--- START OF Excerpted text ---
Looking to optimize your taxes as a US citizen? Sovereign Man has been banging the table about Puerto Rico’s tax incentives for years – but other interesting options exist. We recently produced an exclusive 24-page report for our Total Access members on one such destination: The US Virgin Islands.
Below, we provide you with a sneak-peak summary…
As we often say, savings on taxes is your best risk-adjusted return.
If you save, say, 30% on taxes next year, that’s 30% more money in your pocket, absolutely risk-free.
And while non-Americans generally have many ways to achieve such tax savings, the toolset available to US taxpayers is very limited.
Many of our subscribers are based in PR, enjoying island living and super low tax rates.
But Puerto Rico is not the only option. There are four more US territories to choose from, including Puerto Rico’s immediate neighbor, the US Virgin Islands.
The US Virgin Islands: A Brief Overview
USVI is located just east of its much larger neighbor, Puerto Rico, and right next to the British Virgin Islands. It is a major tourist hotspot, especially for cruise ships, however its total population is only around 90,000 people.
The US Virgin Islands consists of three main islands: St. Thomas, St. John, St. Croix and an additional 50 smaller islands.
Today, the largest source of income for the territory is tourism. Still, St. Croix is where USVI’s remaining manufacturing and rum production facilities are situated.
One of our team members traveled to the US Virgin Islands back in 2019 to research the programs.
Back then, we found the USVI incentives to be relatively restrictive, and they are more expensive to apply for and maintain than those in PR. As a result, small-scale businesses, which work so well under PR’s incentives, may not be able to benefit from the USVI incentives.
Still, for the right person (and for larger business operations), USVI can work very well. Their local incentives can slash your taxation by up to 90% — certainly nothing to sneeze at.
The USVI Tax Breaks At A Glance…
USVI is not a state, but an unincorporated territory of the US. It can therefore largely enact its own tax laws for residents living in the territory…
The Economic Development Authority oversees several incentive programs, but its Economic Development Commission (EDC) Program is arguably the most relevant option for our readers.
Again, both EDC and RTPark are more restrictive than their Puerto Rican counterpart. They are centrally controlled and managed and MUCH more expensive.
They are also mostly geared towards businesses that would hire USVI residents (applies to EDC only) and/or can make a “real impact” in the territory (both EDC and RTPark).
Therefore, fewer people can take advantage of them.
Nonetheless, USVI incentives present an excellent opportunity for the right person (and their larger companies), as they can slash both your corporate and personal taxation to almost zero.
Now let’s have a look at the benefits that EDC can offer you. We will get to the RTPark’s benefits in the future installment of the series.
The Economic Development Commission (EDC) Tax Break Program At A Glance
The Economic Development Commission (EDC) is the oldest tax incentive program in USVI.
The key program benefits for businesses include:
- A reduction of up to 90% on corporate and personal income taxes (provided you’re a bonafide resident of the USVI) when compared to the US federal tax rates. Unlike Puerto Rican incentives, which set up its own tax rates, the USVI’s programs apply discounts to the current federal rates.
--- END OF Excerpted text ---
--- START OF Extracted data ---
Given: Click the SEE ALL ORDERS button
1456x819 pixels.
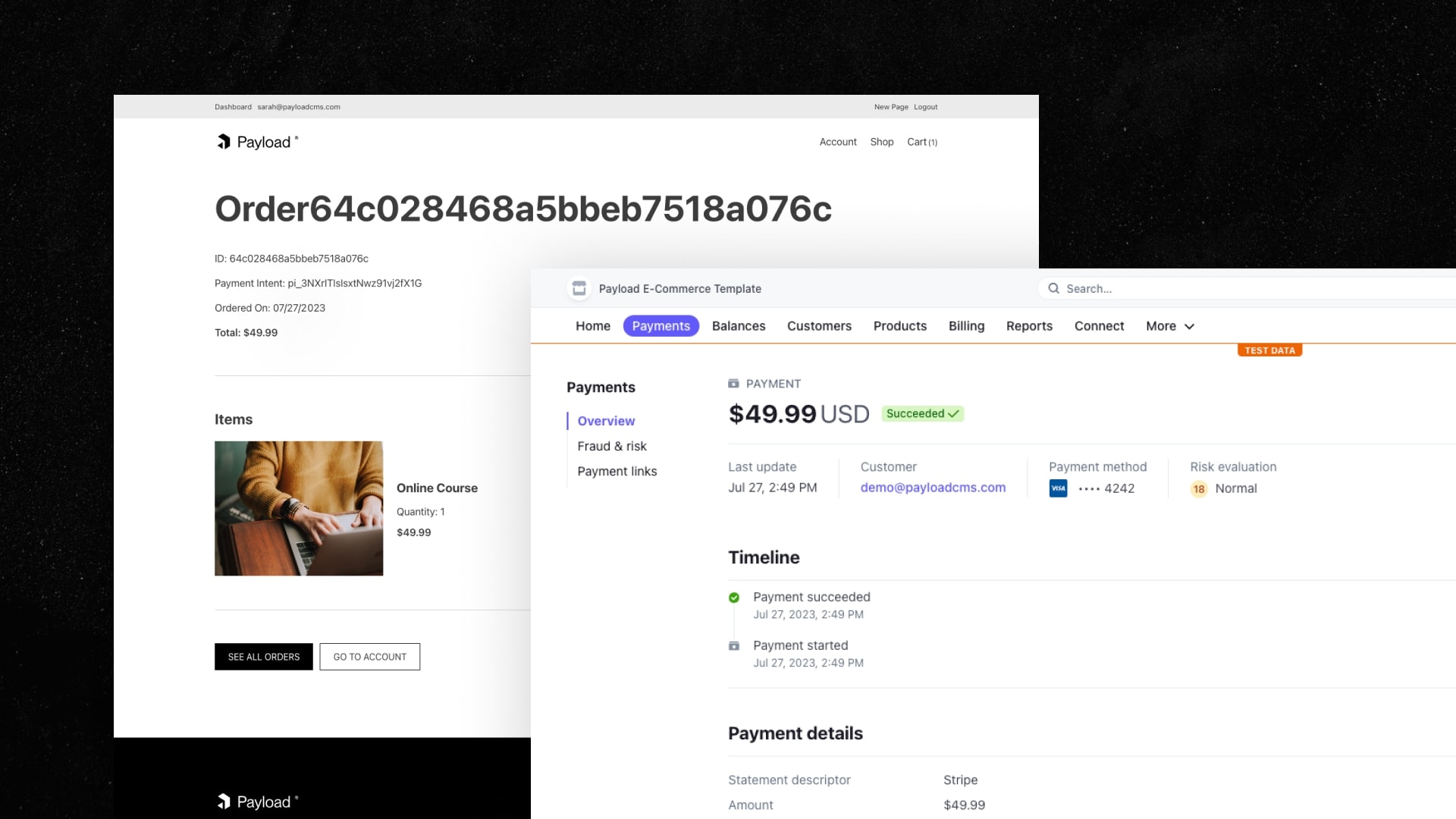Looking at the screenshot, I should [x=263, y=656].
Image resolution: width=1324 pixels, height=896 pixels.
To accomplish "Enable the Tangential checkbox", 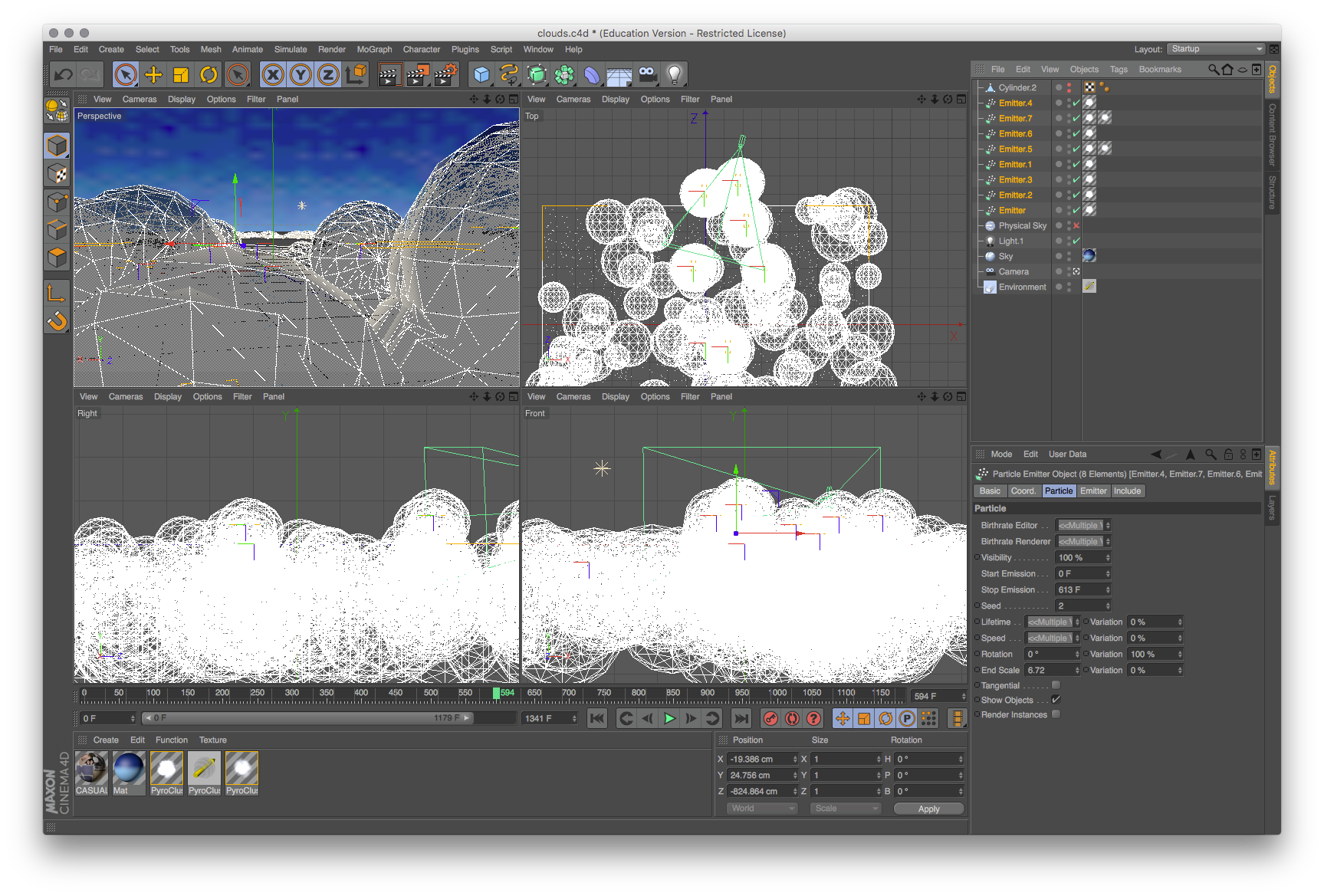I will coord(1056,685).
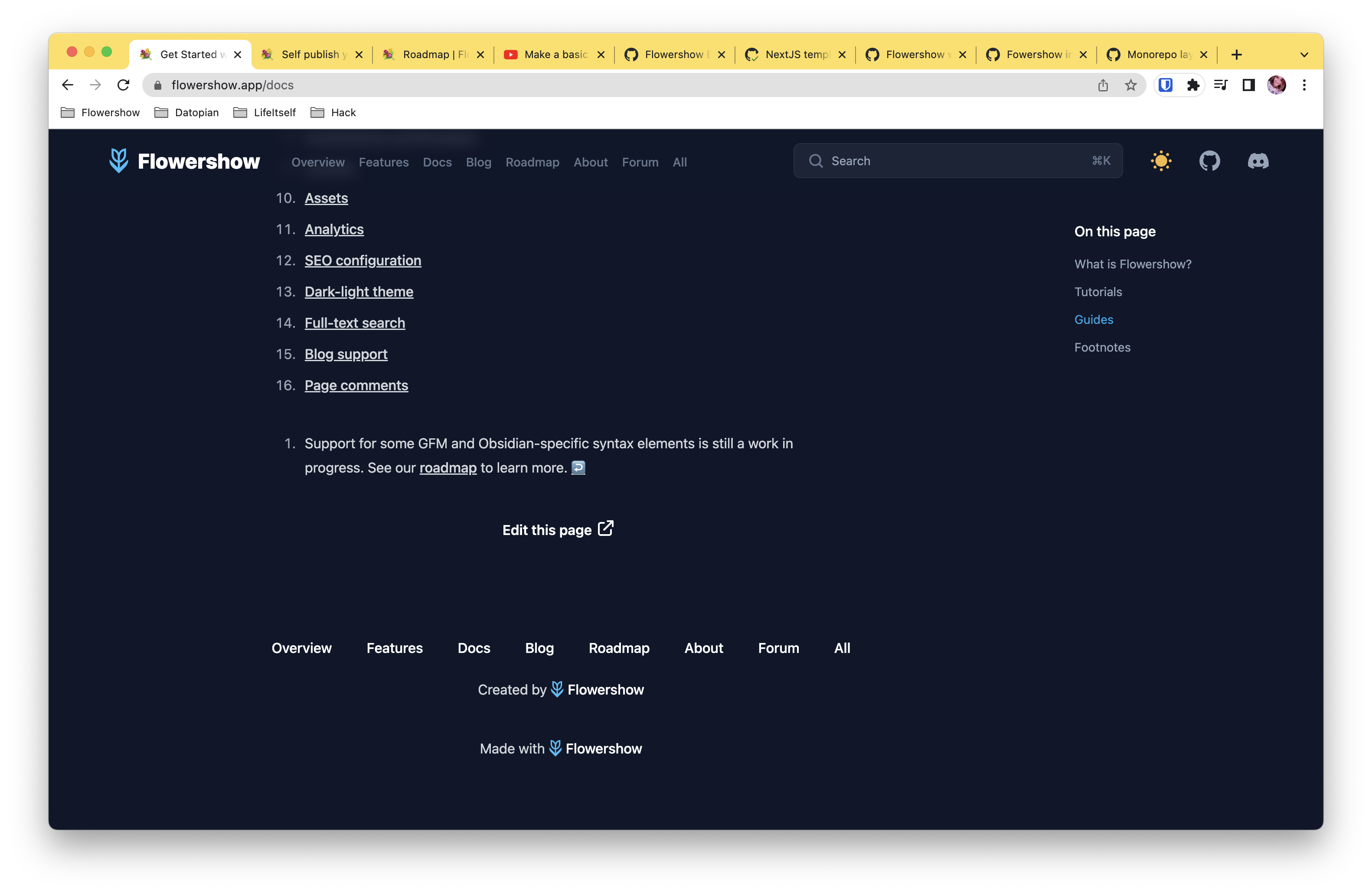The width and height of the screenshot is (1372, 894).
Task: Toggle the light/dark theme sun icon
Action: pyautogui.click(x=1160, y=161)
--- END OF Extracted data ---
From the article above on US Virgin Islands tax incentives, copy out everything from "But Puerto Rico" down to "neighbor, the US Virgin Islands.", word for word.

→ **Worked answer**
But Puerto Rico is not the only option. There are four more US territories to choose from, including Puerto Rico’s immediate neighbor, the US Virgin Islands.